# Curtis 1238 wiring - newbie



## meld2020 (Nov 9, 2016)

Hello all, we just purchased a HPEV AC9 and a 1238 controller and are kind of going through our discovery phase. I am reading through the Curtis manual's wiring diagram and was wondering if any more detailed information is available about the I/O. It would be page 6 of this document:
http://curtisinstruments.com/Uploads/DataSheets/50265_123638E_RevC3.pdf

Some of the things I'm looking for info on:

We had HPEV program the unit to accept a 0-5V wigwag throttle input not from a throttle pot but from a RF receiver. So far my assumption is the output of that (and ground reference, respectively) will be wired to J1-15(16?) and J1-18, respectively.

Can the unit be programmed with supply voltage to just KSI/J1-1 or is wiring to the B+/- terminals required? I see no other ground reference so I guess I may have just answered my question.

• **Data provided**:
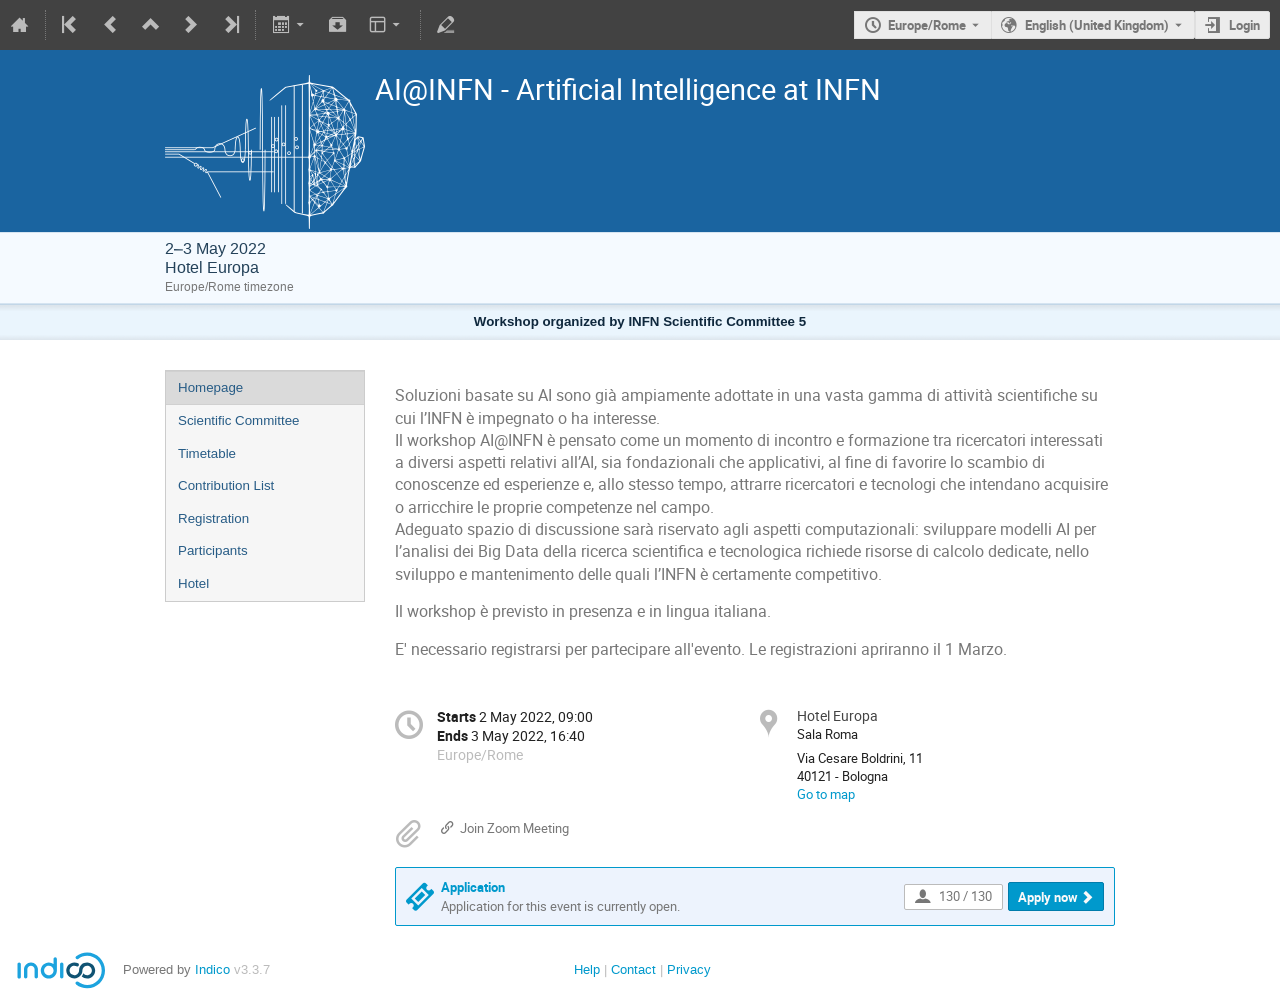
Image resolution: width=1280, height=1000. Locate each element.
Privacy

• **Objective**: Pick up the Curtis 1238 wiring thread right after its last sentence and carry it on.

• **Written reply**:
I need more of an understanding on what Driver1,2,Mode,PV Driver and all of these input sinks mean. Am I just supposed to supply the switches/relays? Do these labels mean anything hard-coded into those Switch / Driver inputs, or are they just arbitrary assignments that can be used as anything in the software? Do Forward/Reverse mean anything at all (J1-22/J1-33) considering it is programmed for wigwag? 

What types of main disconnects/fuses have others had success with in the past? 


Thanks all, hope to be sharing some good results later.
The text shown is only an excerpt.